* **DATA FOR THE TASK**

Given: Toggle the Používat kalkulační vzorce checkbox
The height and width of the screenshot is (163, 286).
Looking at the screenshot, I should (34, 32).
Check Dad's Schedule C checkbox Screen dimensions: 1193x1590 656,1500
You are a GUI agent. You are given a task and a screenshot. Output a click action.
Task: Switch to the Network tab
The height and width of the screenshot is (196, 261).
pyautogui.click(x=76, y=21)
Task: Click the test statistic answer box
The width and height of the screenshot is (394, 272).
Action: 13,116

...

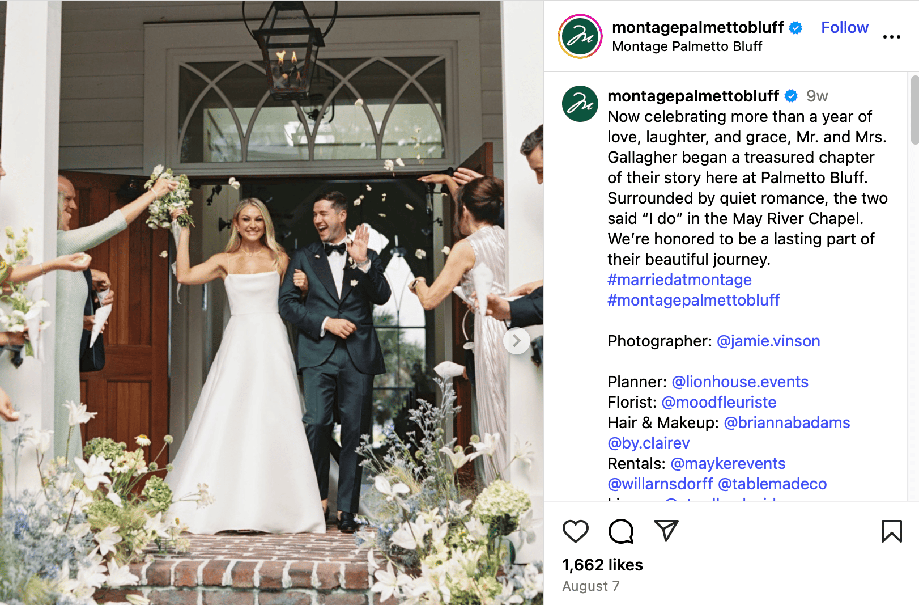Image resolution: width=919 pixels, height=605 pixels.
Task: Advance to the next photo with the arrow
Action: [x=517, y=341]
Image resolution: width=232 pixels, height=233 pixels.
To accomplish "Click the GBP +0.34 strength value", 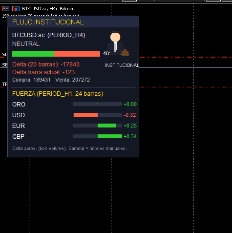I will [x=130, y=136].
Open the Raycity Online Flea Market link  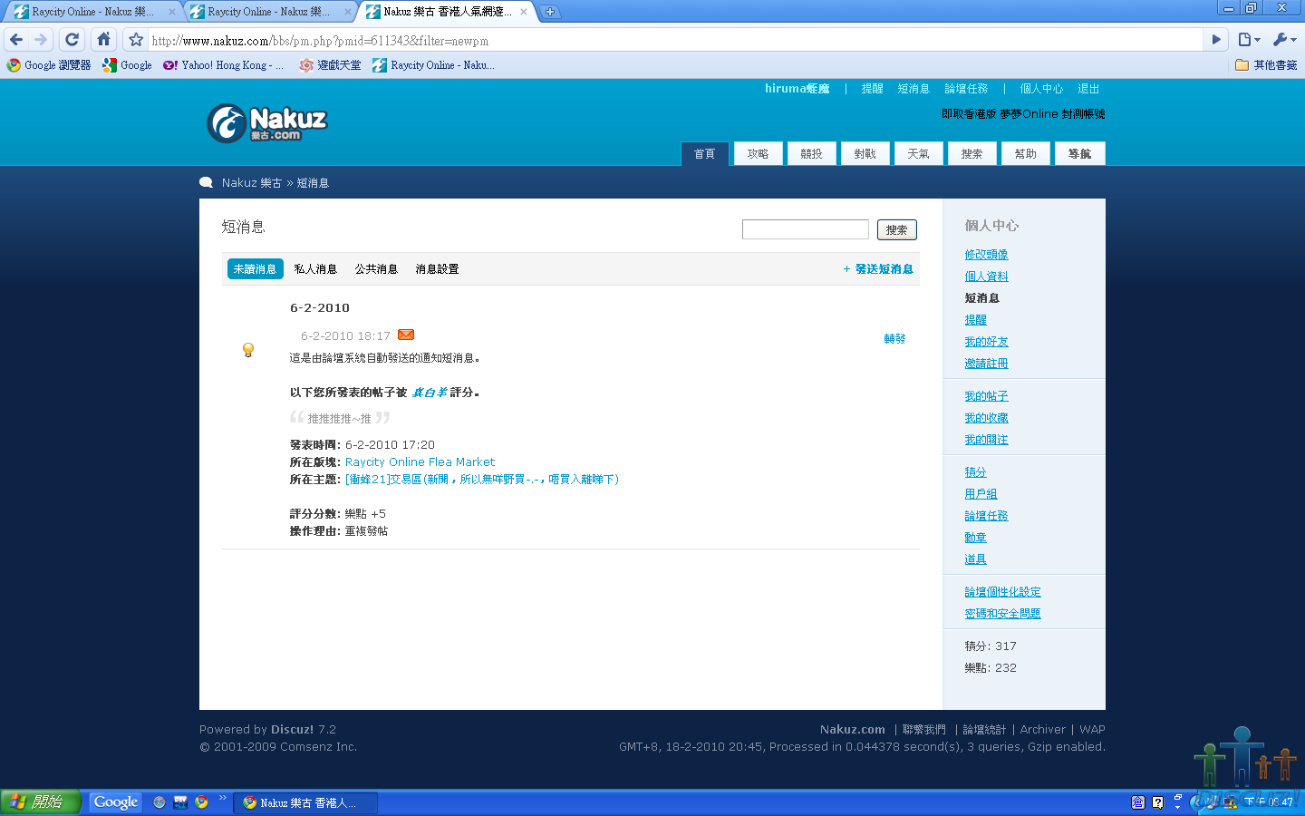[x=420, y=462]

* **THE PROBLEM**
Wherever the string "checkbox" occurs in the data, copy the line that holds it.

* **OUTPUT OF THE TASK**
Given: Toggle the Používat kalkulační vzorce checkbox
Check Dad's Schedule C checkbox Screen dimensions: 1193x1590 656,1500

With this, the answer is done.